Hearing Morton Feldman’s For Philip Guston live for the first time in winter early this year seemed to set the tone. Not the best performance imaginable, but the experience of sitting in a smallish room with the musicians, in the back of an art gallery in Camden, for four hours was invaluable. A small crowd came and went throughout the afternoon; a few stayed.

I mentioned more recently that amongst the usual dazzle and complexity of featured composers at Huddersfield this year (Alberto Posadas’ elegant, Hèctor Parra’s slightly clumsy) three oases of stillness stood out. Firstly, Antoine Beuger’s en una noche oscura sort of pleased me because I didn’t like it. Another four-hour stretch of stillness and near-silence, it showed me that I’m not an indiscriminate sucker for anything sufficiently hushed and conceived on a sufficiently expansive scale. It felt stilted and precious, disappointingly inert. Unlike other punters there, I did not experience any transformative effect as the piece progressed into the small hours.
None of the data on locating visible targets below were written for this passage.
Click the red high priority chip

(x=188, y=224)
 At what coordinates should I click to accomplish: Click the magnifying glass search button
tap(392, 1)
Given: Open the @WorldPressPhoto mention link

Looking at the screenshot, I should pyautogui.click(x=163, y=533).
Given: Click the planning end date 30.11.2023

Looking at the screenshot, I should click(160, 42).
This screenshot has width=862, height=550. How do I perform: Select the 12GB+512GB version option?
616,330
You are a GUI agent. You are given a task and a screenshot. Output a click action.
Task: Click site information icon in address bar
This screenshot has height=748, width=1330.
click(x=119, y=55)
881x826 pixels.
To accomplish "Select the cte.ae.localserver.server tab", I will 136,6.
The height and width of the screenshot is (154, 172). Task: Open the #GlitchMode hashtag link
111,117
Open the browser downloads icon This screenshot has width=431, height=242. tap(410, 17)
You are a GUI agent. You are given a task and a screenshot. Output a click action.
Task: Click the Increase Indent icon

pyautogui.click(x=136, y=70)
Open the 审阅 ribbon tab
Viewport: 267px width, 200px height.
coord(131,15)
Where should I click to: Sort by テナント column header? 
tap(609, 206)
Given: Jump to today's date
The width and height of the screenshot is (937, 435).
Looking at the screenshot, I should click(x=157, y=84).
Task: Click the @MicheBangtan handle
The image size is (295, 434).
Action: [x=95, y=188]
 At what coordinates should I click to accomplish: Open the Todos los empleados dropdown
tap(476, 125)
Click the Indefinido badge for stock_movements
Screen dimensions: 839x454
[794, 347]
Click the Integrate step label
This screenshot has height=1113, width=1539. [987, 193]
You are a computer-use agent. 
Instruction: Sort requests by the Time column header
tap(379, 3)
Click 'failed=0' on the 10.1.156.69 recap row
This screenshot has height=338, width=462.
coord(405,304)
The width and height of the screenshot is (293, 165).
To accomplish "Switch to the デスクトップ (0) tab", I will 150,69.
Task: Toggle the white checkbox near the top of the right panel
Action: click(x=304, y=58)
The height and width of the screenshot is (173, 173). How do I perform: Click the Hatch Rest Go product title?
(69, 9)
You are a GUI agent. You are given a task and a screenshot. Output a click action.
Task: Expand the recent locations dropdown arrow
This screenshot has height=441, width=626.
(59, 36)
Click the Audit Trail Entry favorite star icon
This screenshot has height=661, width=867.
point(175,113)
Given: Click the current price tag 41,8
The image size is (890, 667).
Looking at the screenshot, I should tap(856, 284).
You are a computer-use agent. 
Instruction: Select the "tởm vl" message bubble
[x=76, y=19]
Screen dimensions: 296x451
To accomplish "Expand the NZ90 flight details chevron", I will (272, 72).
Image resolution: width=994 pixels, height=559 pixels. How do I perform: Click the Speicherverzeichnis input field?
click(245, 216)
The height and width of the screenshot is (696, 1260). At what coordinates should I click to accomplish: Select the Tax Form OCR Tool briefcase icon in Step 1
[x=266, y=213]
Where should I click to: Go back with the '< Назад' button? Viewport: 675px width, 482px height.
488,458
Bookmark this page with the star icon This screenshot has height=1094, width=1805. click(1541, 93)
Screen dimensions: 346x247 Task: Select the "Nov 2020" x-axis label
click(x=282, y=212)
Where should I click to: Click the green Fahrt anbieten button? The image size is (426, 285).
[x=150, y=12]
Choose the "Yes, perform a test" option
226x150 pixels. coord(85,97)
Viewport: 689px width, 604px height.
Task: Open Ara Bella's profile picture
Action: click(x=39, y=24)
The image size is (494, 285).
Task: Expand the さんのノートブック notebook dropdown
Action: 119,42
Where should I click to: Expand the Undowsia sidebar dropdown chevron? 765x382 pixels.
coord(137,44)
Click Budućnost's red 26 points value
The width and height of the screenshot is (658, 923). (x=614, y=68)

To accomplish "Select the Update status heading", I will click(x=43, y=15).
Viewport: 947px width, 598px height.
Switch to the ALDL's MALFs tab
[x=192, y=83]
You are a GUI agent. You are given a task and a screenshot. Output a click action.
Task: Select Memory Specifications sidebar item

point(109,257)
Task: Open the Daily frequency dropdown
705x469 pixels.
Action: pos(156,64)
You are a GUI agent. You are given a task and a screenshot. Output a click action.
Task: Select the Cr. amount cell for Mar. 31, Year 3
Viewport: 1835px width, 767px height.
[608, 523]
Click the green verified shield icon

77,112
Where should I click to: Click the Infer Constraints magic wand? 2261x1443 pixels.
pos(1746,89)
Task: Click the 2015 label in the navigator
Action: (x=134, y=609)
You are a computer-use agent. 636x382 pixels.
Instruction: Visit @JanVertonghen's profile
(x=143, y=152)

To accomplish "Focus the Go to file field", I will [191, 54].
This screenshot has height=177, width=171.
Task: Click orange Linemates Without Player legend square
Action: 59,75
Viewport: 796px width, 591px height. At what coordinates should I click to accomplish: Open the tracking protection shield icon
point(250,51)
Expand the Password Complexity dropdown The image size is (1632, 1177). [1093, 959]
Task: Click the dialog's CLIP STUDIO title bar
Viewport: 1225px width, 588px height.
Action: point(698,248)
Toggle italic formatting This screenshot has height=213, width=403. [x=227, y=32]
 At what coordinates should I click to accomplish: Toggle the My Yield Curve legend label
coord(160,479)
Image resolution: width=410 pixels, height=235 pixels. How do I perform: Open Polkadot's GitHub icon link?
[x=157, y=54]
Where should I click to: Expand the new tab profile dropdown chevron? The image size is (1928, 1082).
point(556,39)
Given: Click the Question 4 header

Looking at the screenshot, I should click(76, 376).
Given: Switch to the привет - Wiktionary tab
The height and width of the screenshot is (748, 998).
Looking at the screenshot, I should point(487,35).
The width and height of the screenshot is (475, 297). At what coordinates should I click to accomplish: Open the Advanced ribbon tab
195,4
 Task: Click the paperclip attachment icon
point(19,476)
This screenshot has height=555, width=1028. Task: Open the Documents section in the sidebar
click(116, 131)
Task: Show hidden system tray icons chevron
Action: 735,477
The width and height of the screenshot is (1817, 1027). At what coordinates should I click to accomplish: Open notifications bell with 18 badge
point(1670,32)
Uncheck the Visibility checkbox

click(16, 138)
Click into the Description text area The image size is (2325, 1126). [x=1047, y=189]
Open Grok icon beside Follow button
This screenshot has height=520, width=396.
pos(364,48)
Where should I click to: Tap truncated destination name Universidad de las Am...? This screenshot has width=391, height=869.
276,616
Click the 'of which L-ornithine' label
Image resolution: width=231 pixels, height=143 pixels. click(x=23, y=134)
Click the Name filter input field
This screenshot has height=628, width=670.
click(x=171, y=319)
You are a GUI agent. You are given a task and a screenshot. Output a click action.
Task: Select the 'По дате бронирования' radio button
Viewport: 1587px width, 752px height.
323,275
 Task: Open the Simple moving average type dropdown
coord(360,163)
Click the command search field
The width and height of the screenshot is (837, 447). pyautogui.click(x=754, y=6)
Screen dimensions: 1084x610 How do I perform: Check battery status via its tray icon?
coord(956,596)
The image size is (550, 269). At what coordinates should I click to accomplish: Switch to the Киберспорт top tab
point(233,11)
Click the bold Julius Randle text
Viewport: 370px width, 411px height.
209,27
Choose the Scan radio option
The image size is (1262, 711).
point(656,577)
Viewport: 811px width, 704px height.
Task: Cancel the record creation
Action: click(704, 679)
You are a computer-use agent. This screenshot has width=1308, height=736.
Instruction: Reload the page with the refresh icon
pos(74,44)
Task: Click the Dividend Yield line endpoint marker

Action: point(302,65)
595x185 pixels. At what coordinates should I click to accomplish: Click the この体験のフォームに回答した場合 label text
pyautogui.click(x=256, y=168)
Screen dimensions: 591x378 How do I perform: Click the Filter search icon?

Anton Lukoszevieze’s arrangement of Henning Christiansen’s Fluxorum Organum, on the other hand, took on a strange new life. Originally collaged from repeating fragments played on an organ to soundtrack the film of a Joseph Beuys performance, this chamber arrangement for a small ensemble of winds and strings revealed a different character, somewhere between Satie and late Feldman in its cross between the naive and the gnomic. The episodic series of repeating patterns could be taken as either forbidding or beguiling.

One of the two biggest highlights of the year was Jakob Ullmann’s Son Imaginaire III. Successfully performed at last, after three attempts in nearly 25 years, this concert had everything Beuger’s piece lacked. Again, a piece that hovered on the threshold of audibility, but in Ullmann’s case the music contained a faint but indelible richness, a mystery in how the sounds blended together in ways that couldn’t be understood, from one musician to the next and with ambient sounds in and outside St Paul’s Hall. Sitting there, attention focused on perceiving the music, you could lose yourself, your concentration on a sound so diffuse that your attention becomes a sort of dream state. Over a hundred years ago painters really started to pull apart the idea of what it meant to see something; we still don’t know what it means when we say we’ve heard something.
The crowd for the Ullmann gig was small, but maybe not as small as I remember.

All of this is leading back to my real defining musical experience of the year – hearing R. Andrew Lee play Dennis Johnson’s November at Cafe Oto. It was a satisfying culmination of many things, but also the start of many more.